The healing part doesn’t require big, flashy reactions from Ellen. She just closes her eyes and uses, through her hands, a power which is invisible to us. However, she does make it believable and it’s also because of her generally calming presence. She is very reassuring and although she represents the paranormal element of the film, she’s at the same time the person/actress who keeps it grounded. It’s all because we trust Burstyn and the character she’s creating.

That’s a plus for the understanding of the film, because it becomes pretty obvious early on that she’s the one carrying the whole picture on her back. By creating a relatable character, she sells Resurrection to us, the first part of it, that is. Her flashiest scene is the big healing one, a difficult case where we practically see Burstyn taking upon herself the sickness of the patient. It’s a well-planned acting moment, which doesn’t seem fake at all.

However, my favourite acting scene of hers is while saying goodbye to her grandmother towards the ending of the movie. A great scene partner helps and Burstyn is able to take us back to Edna’s daily-life emotions from the first part; her teary eyes seem so genuine and her honest acting creates a loving, natural, relatable scene: saying goodbye to someone you love and acknowledging you’ll probably never see them again.

And then there’s the downfall: the final 10 minutes make for an almost ridiculous ending.
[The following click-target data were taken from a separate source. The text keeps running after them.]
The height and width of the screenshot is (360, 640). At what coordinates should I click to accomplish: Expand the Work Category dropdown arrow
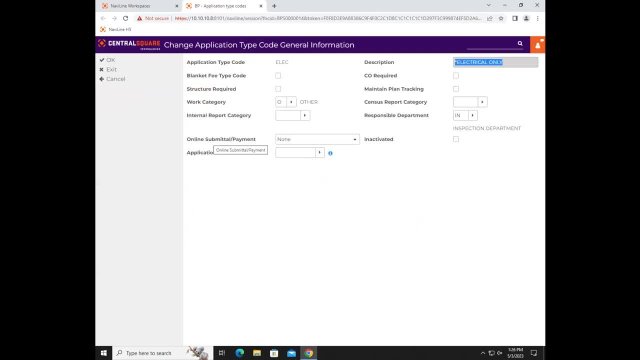tap(291, 102)
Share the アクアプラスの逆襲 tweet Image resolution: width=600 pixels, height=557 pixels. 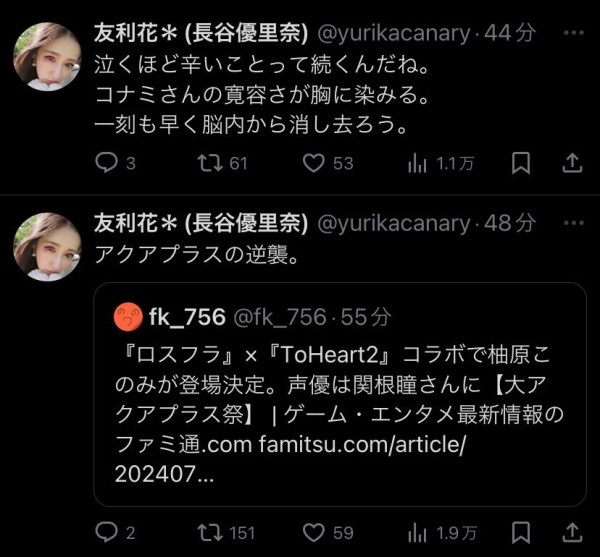[x=570, y=531]
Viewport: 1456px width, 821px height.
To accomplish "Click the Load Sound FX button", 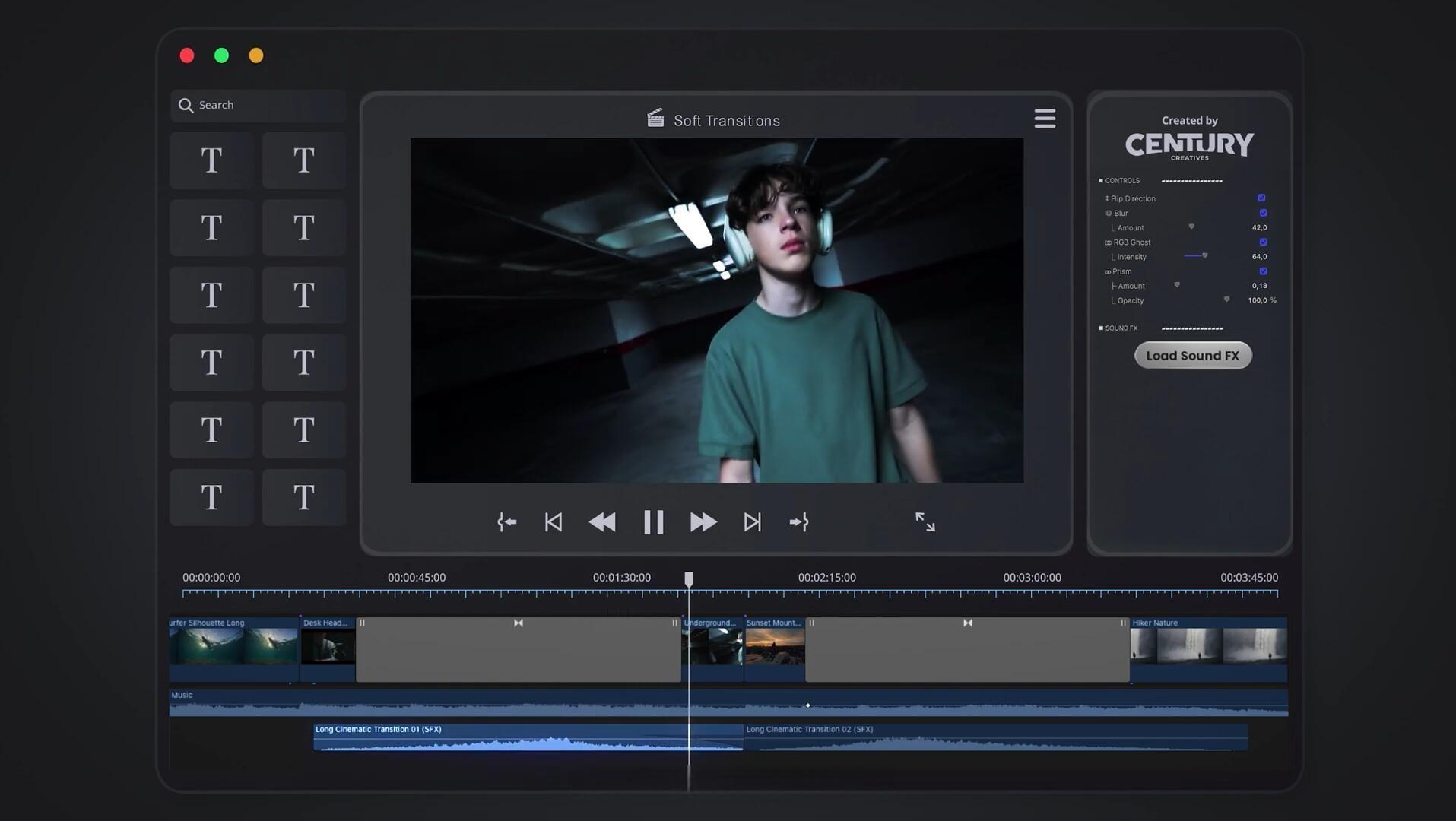I will 1192,356.
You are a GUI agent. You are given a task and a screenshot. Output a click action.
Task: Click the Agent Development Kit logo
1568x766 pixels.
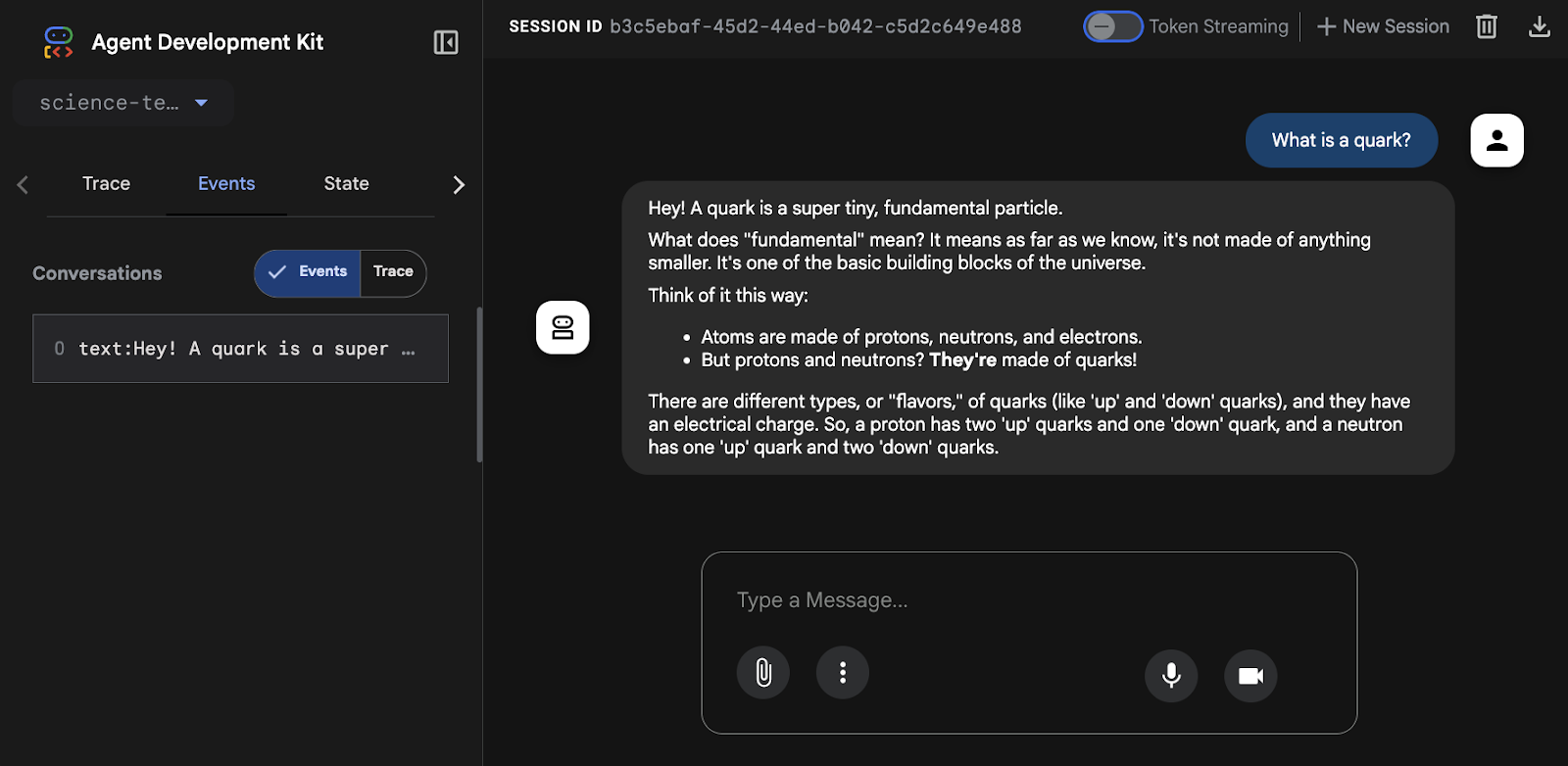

The old Edna looks like a witch. Beyond the unconvincing makeup, Burstyn fails in making us believe that decades have passed. It’s an incredibly bad and uninspired take which kills any side of believability. Just because you put on a wig (but no wrinkles) doesn’t mean 20-30 years have passed; it really was an unfortunate soap-opera move.

Burstyn does a fine job in creating a simple woman, dealing with too many new elements in her life. There IS a character arc and her presence throughout the film makes the whole power thing seem believable. It’s a relatable character and she’s nicely selling the film, except for the last part, where she really drops the ball. I give her , being more of a 2.5. I could totally understand why someone would see this more like a 2, but because she puts soul into it and I enjoyed the first part, I thought about being a bit generous.

***EDIT: As stated at the 100th profile celebration (HERE), Ellen's performance has been downgraded to  . :( Mostly for that terrible acting at the ending. 


joe burns said...

So will this be 4 or 5 on your ranking?

Alex in Movieland said...

it's just the 2nd analyzed performance :) i dunno. but one of these seats seems probable

Andrew: Encore Entertainment said...

I like how you talk about the audience being able to trust her. Right on. And that aging picture...laughable.

Tom said...

Nice review. I've always wanted to see this film.